Que instrumentos vamos usar?
Sabemos que, tal como é dito nas OCEPE, a avaliação não é independente da pedagogia, da forma como fazemos acontecer a aprendizagem. Por isso, na observação da ação da criança usaremos os mesmos instrumentos que já usávamos, no registo também.
E quando não há oportunidade de observação?
Vamos precisar de encontrar outros modos de ouvir as famílias e as crianças e de aprender a valorizar o que nos têm a dizer, integrar essas perspetivas na avaliação que fazemos. A avaliação resulta de múltiplos modos de observar, mas também de múltiplos olhares sobre o que a criança aprende. A perspetiva da família não tem que ser a nossa, mas é igualmente útil, porque a criança vive numa família que a vê de determinado modo e tem em relação a ela determinadas expectativas.
Não queiramos que a família faça na avaliação da criança o que faria um educador, nem pensemos que a perspetiva da criança se assemelha a qualquer forma de autoavaliação usada na escola. Teremos que os ouvir, deixando que usem a linguagem da forma que lhes é mais natural usar. Cabe-nos a nós registar.

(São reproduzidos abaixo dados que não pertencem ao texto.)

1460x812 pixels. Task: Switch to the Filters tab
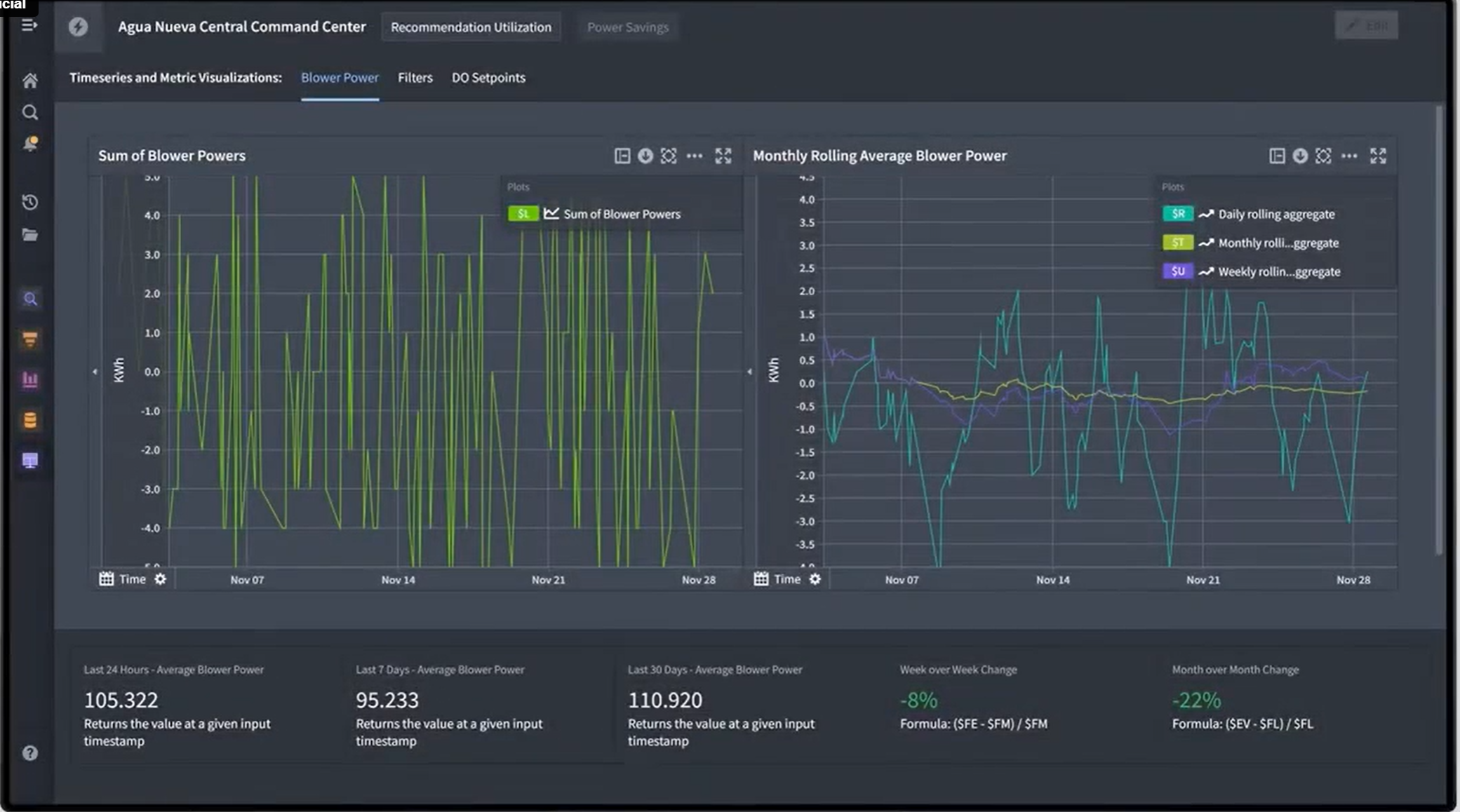(415, 78)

E quando, mesmo assim, não há dados?
Precisamos pensar que a avaliação em EI não é apenas avaliação das aprendizagens e que as narrativas que conseguirmos construir podem ajudar a encontrar alternativas ao isolamento e ao acesso à educação de algumas crianças e, assim, mitigar desigualdades.
Como ouvi hoje dizer ao Secretário de Estado João Costa, o que estamos a fazer não é o que é bom fazer, estamos a inventar, a colocar remendos num tecido muito esburacado.
Pessoalmente, acho que ao colocar estes remendos poderemos também fazer aprendizagens importantes enquanto profissionais. Não desperdicemos a oportunidade.